BigQuery Linkage to Google Analytics and Exporting data to BigQuery

  1. Step 1- You will need a project (preferably inside a GCP Folder - called Development or Analytics or something). You will need billing enabled on the project as well as the BigQuery API enabled.
  2. Step 2 - With the above,  go into Analytics and 'link to the project containing BigQuery'
  3. Step 3 - Once linked, we enable BigQuery Export from Analytics Admin.

 Sampling and Reporting - aka Querying the data via the API

If  queries need to be run against the API (e.g via PHP or Java code), there is a limitation once the sandbox is exceeded.

What is the cost associated with linking BigQuery to GA 360?

Free Tier - BigQuery sandbox provides you with up to 1 terabyte per month of query capacity and 10GB of free storage. All tables and partitions have a 60-day retention policy. Some features of BigQuery are not included in the sandbox (DML, Streaming, Data Transfer Service).

Paid Tier - The cost starts at a whopping $150,000 per year (though I could not get Google to confirm).

Step 1 - Using a Service Account to authenticate to Google APIs

Service accounts are special Google accounts that can be used by applications to access Google APIs programmatically via OAuth 2.0. A service account uses an OAuth 2.0 flow that does not require human authorization. Instead, it uses a key file that only your application can access.

Note: The default credentials are obtained when you install gCloud SDK on your worksation.

gcloud auth application-default login

Step 3 - Linking Analytics to BigQuery and Exporting the data

Follow this guide

Once the linkage is complete, data should start flowing to your BigQuery project within 24 hours. 1 file will be exported each day that contains the previous day’s data (generally, during the morning of the time zone you set for reporting), and 3 files will be exported each day that contain the current day's data. We will provide a historical export of the smaller of 10 billion hits or 13 months of data within 4 weeks after the integration is complete.

Each 'View' (which can be the analytics for a single website) maps to a single dataset in BigQuery.

Here is a sample using R (python would be similar)

library(bigQueryR)

## go through Google oAuth2 flow
## needs email that has access to the BigQuery dataset
bqr_auth()

## get lists of your project and datasets
bqr_list_projects()
bqr_list_datasets("project-id")a

Appendix - BigQuery IAM Roles 

Basic roles for projects are granted or revoked through the Google Cloud Console.
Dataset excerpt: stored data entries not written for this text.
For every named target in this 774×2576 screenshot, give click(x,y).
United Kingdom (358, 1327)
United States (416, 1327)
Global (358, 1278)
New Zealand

When a project is created, the Owner role is granted to the user who created the project.

When BigQuery receives a call from an identity (either a user, a group, or a service account) that is assigned a basic role, BigQuery interprets that basic role as a member of a special group. Special group membership grants the identity permissions that are assigned to a BigQuery IAM role. The following chart identifies the special group and role for each basic role:

Basic role Assigned group BigQuery IAM Role
roles/viewer access.specialGroup: projectReaders roles/bigquery.dataViewer
roles/editor access.specialGroup: projectWriters roles/bigquery.dataEditor
roles/owner access.specialGroup: projectOwners roles/bigquery.dataOwner

The following basic roles apply at the dataset level.

Capabilities
READER
  • Can read, query, copy or export tables in the dataset. Can read routines in the dataset
    • Can call get on the dataset
    • Can call get and list on tables in the dataset
    • Can call get and list on routines in the dataset
    • Can call list on table data for tables in the dataset
  • Maps to the bigquery.dataViewer predefined role
WRITER
OWNER

Note: A dataset must have at least one entity with the OWNER role. A user with the OWNER role can't remove their own OWNER role.